Once your code has been reviewed, you may be asked to make changes. It looks like Gerrit doesn't allow you to upload a new commit based on your previous change, but wants you to edit the existing commit. You can use git commit --amend to add changes to the previous commit:

 # Create feature branch based on ${DEST_BRANCH}.
 git checkout -b new_feature "${DEST_BRANCH}"
 # Heavy-duty coding …
 # Create commit.
 git commit -a -m 'Awesome new feature. Behold!'
 # Create a new change in Gerrit.
 git push gerrit "new_feature:refs/for/${DEST_BRANCH}"
 # Get your code reviewed.
 # More heavy-duty coding …
 git add --update
 git commit --amend
 # Update the change in Gerrit.
 git push gerrit "new_feature:refs/changes/${CHANGE_ID}"

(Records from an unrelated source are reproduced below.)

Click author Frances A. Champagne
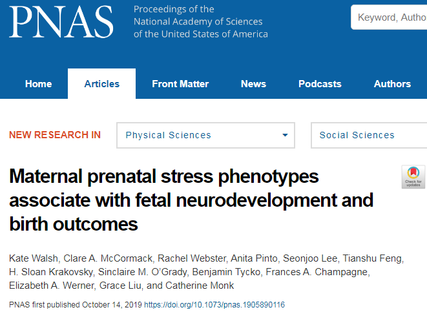The image size is (427, 312). [x=317, y=272]
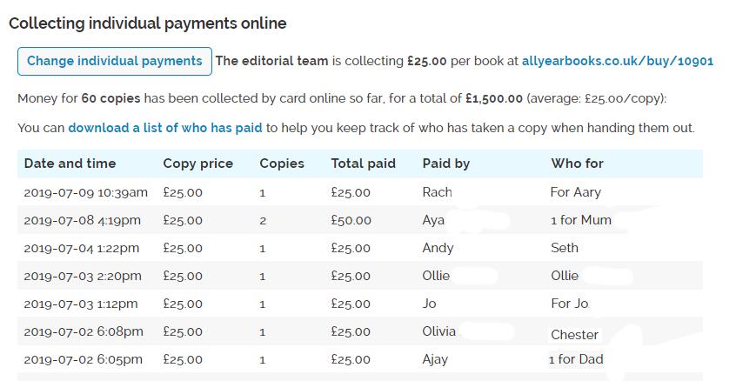Click the 1 for Dad cell

(575, 359)
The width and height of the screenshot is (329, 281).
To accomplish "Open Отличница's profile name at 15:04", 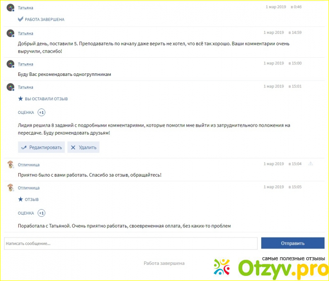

As an alternative, if you already committed multiple commits, you can use git rebase --interactive to “squash” the commits together:

 # Create feature branch based on ${DEST_BRANCH}.
 git checkout -b new_feature "${DEST_BRANCH}"
 # Heavy-duty coding …
 # Create commit.
 git commit -a -m 'Awesome new feature. Behold!'
 # Create a new change in Gerrit.
 git push gerrit "new_feature:refs/for/${DEST_BRANCH}"
 # Get your code reviewed.
 # More heavy-duty coding …
 git add --update
 git commit -m 'Update.'
 # Squash all commits based on ${DEST_BRANCH} into one:
 git rebase --interactive "${DEST_BRANCH}"
 # An editor opens, asking you what to do with the commits.
 # Leave "pick" for the first commit, change all other commits to "squash".
 # Update the change in Gerrit.
 git push gerrit "new_feature:refs/changes/${CHANGE_ID}"

Writing feedback / Responding

To write feedback on a particular line, just double-click on this line in the side-by-side view and a text-box will open. To reply to posted comments you can link the Reply button. The Done button will reply with the fixed string "Done.", implying that you fixed whatever the reviewer has picked upon.

After you've written comments and/or replies, they will be stored as Draft, meaning nobody but yourself can see them. In order to make them visible to the public, go to the main page of that change and hit the Review button.